The UK government must equip British workers with the digital skills they need to cope with the rise of AI that will "reshape fundamentally" how people live and work.
This is according to the Science and Technology Committee, whose Robots and Artificial Intelligence inquiry found that reskilling the population is essential to ensure thousands of people are not left unemployed when AI starts to replace some jobs.
The committee heard evidence from Deloitte and Google DeepMind that advanced AI, while replacing some existing job roles, may also create new jobs that are currently unimaginable.
But University of Oxford researchers said around 35% of UK jobs were at risk of automation over the next two decades, while the Bank of England highlighted 15 million at-risk jobs over the same period.
Meanwhile, Deloitte's own modelling found that middle-income jobs are most at risk, with UK jobs with wages of 30,000 or under being five times more susceptible to AI automation than jobs paying upwards of 100,000.
While others touched on the ability for AIs to augment "white collar activities", most agreed that the government must ensure the UK workforce have the skills to survive automation.
Google DeepMind told the committee: "[One of the] most important steps we must take is [ensuring] that current and future workforces are sufficiently skilled and well-versed in digital skills and technologies, particularly STEM subjects."
But professor Rose Luckin, of the UCL Institute of Education, said: "I do not feel that at the moment we are equipping either students in school or workers in the workforce with the requisite skills to know how to adapt themselves to use the automation they are being offered to best effect. We need to take that on board and make some changes to address it."

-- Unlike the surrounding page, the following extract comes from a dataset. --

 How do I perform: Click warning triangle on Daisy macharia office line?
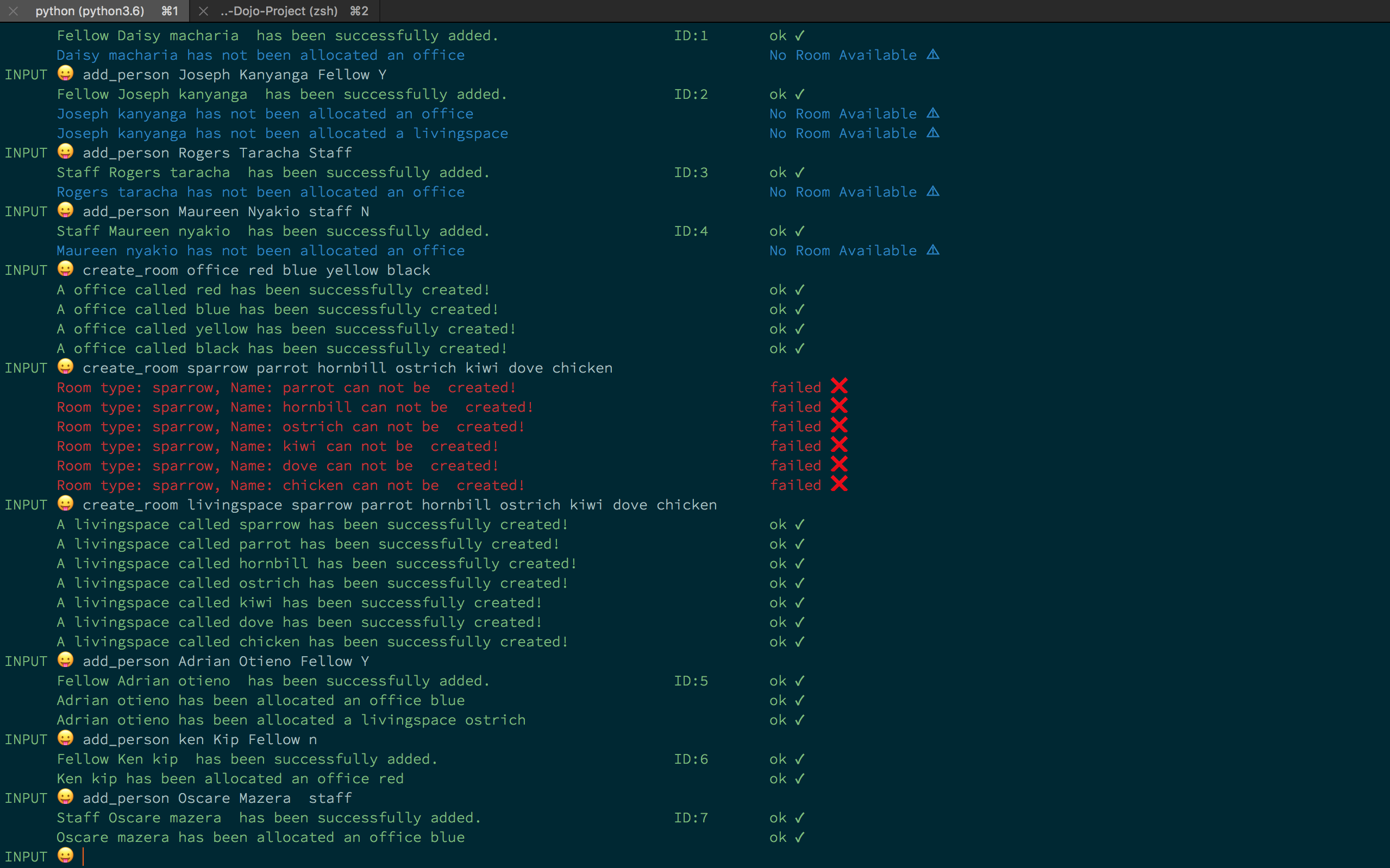coord(933,55)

The committee called on the government to revive its Digital Strategy document, which was already set to be published in January.

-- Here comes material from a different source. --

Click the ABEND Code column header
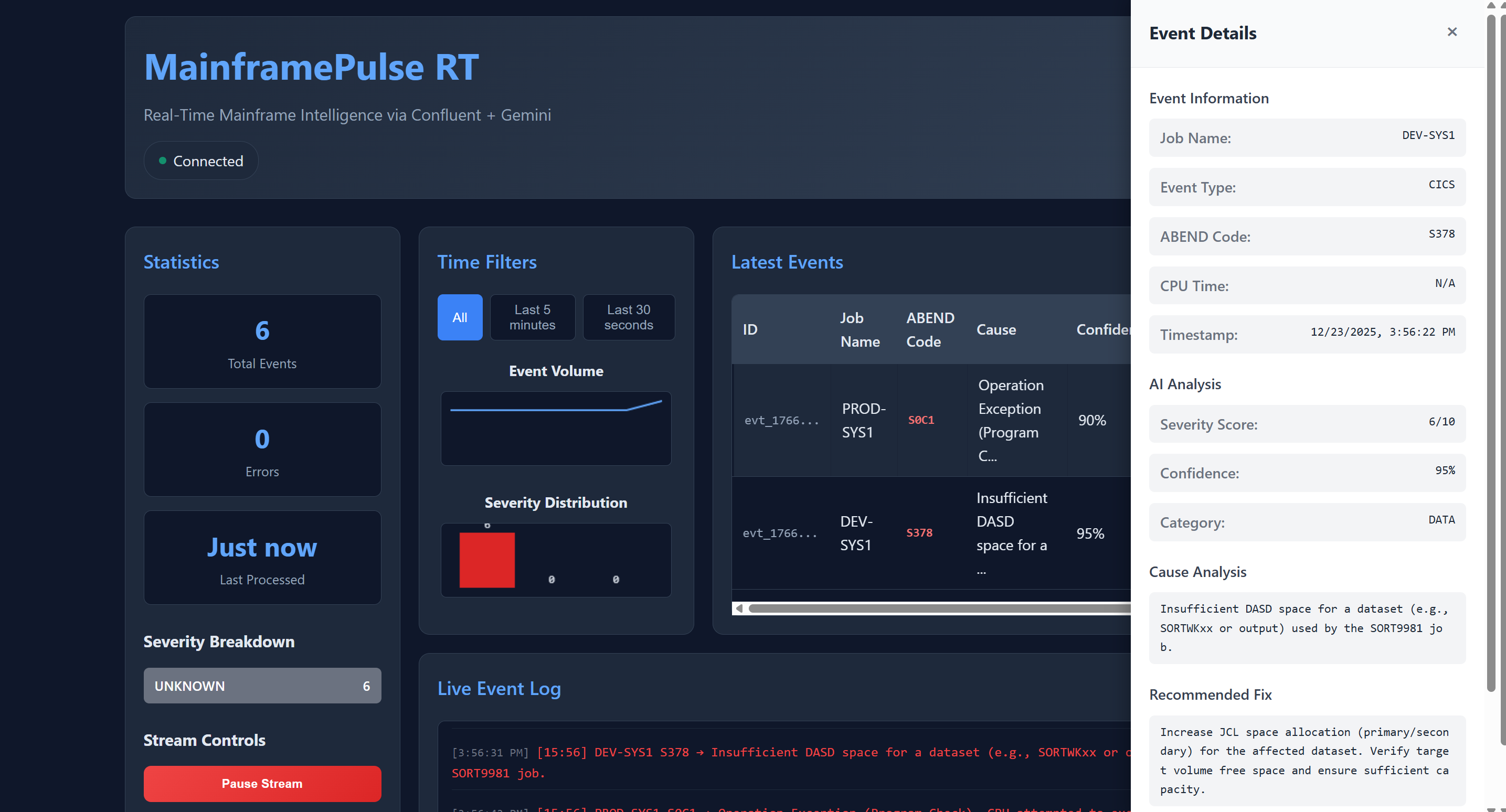1506x812 pixels. [x=929, y=330]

It added: "Advances in robotics and AI hold the potential to reshape fundamentally the way we live and work. Such transitions will be challenging. As a nation, we must respond with a readiness to re-skill, and up-skill, on a continuing basis.
"This requires a commitment by the government to ensure that our education and training systems are flexible, so that they can adapt as the demands on the workforce change, and are geared up for lifelong learning. Leadership in this area, however, has been lacking."
Trade industry body TechUK welcomed the report, with Sue Daley, its head of big data and analytics, saying: "The committee is right to call for greater government leadership in addressing the digital skills gap. This is one of the most urgent policy challenges we face today. The UK is losing 2 billion per year due to the inability of employers to fill key digital skills roles."